Confederated Salish and Kootenai Tribes of the Flathead Nation

Confederated Salish and Kootenai Tribes of the Flathead Nation
Flathead delegation in Washington, D.C. with interpreter, 1884
Flathead family

The Confederated Salish and Kootenai Tribes of the Flathead Reservation are the Bitterroot Salish, Kootenai and Pend d'Oreilles Tribes. The Flatheads lived between the Cascade Mountains and Rocky Mountains. The Salish (Flatheads) initially lived entirely east of the Continental Divide but established their headquarters near the eastern slope of the Rocky Mountains. Occasionally hunting parties went west of the Continental Divide but not west of the Bitterroot Range. The easternmost edge of their ancestral hunting forays were the Gallatin, Crazy Mountain, and Little Belt Ranges.

They were called the Flathead Indians by the first white men who came to the Genesse River.
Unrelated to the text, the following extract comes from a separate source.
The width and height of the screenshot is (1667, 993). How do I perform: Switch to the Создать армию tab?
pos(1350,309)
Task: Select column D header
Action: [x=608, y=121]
The name is often said to derive from the flat head produced by binding infants' skulls with boards. However, this is mistaken folk etymology, as the tribes never practiced head flattening. In fact, the Salish were called "flat head" precisely because the tops of their heads were not distorted, as were those of neighboring tribespeople who practiced vertical head-binding. The sign language used by neighboring tribes to distinguish the Flatheads consisted of "pressing each side of the head" with the hands. The Flatheads call themselves Salish meaning the people.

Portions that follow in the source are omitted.